Short Summary: Modern over-actuated vehicle systems depend on precise force coordination to achieve optimal yaw moment control, critical for vehicle stability, safety, and handling. While traditional optimization-based control allocation (CA) methods are effective, they become computationally demanding as actuator complexity grows. This work explores imitation learning as a scalable alternative. We present a comparative study between Behavioral Cloning (BC) and Maximum Entropy Inverse Reinforcement Learning (MaxEnt IRL) for neural network-based CA in over-actuated automotive systems. Both approaches are trained using real world data from a Renault Austral prototype to imitate an optimization-based tire force allocator for yaw control.

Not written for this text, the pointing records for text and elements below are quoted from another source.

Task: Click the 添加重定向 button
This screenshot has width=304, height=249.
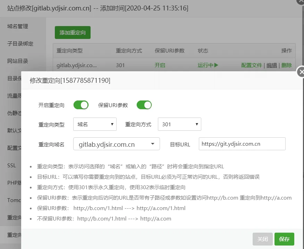Action: [73, 33]
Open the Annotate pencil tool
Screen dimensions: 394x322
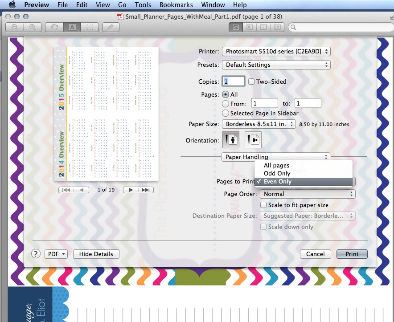click(110, 27)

LSTM architectures are used to capture temporal dependencies. The methods are evaluated across generalization, safety, and computational performance. BC demonstrates low inference latency and strong nominal performance, while IRL achieves similar outcomes, even with reduced training coverage. Under actuator failure, both methods exhibit comparable behavior, consistent with training data characteristics.

These findings suggest that imitation learning could be explored as an alternative to traditional optimization-based control allocation in future high-actuation systems, particularly where computational efficiency and scalability become a concern. However, for the present case, optimization based allocation remains the most reliable and well-performing solution. This study serves as a foundational step toward imitating computationally demanding high-level Model Predictive Control (MPC) strategies using neural nets, enabling safe and efficient deployment in real-time automotive environments.

Short Summary: Advanced control systems and on-board sensing improve vehicle agility and surety, while in this business-oriented presentation, we take a broader view toward mass market deployment. General industry beliefs – along with the corrections that occur afterward – can greatly affect timing. Geopolitical trends are broad, and can include regulatory schemes, trade considerations, and optional programs. Regulatory schemes may mandate certain technologies and lead to deployment surges in some regions but can also discourage short-term deployment if regulatory uncertainty is created. On the other hand, optional programs such as the New Car Assessment Programs (NCAP) – which are different across regions and countries – can be a strong lever toward public education and increasing feature take rates. We therefore return to the problem to be solved, looking to leverage ongoing market momentum to slingshot deployment of life-saving capabilities. The current state and evolution of advanced control systems and on-board sensing provide a basis to ask, “And what else needs to be addressed?”, and offers an inflection point for the integration of ADAS and advanced sensing systems. In changing the focus from communications-as-a-sensor to the modification of an ADAS system to incorporate communications, an incremental step is taken toward mass deployment.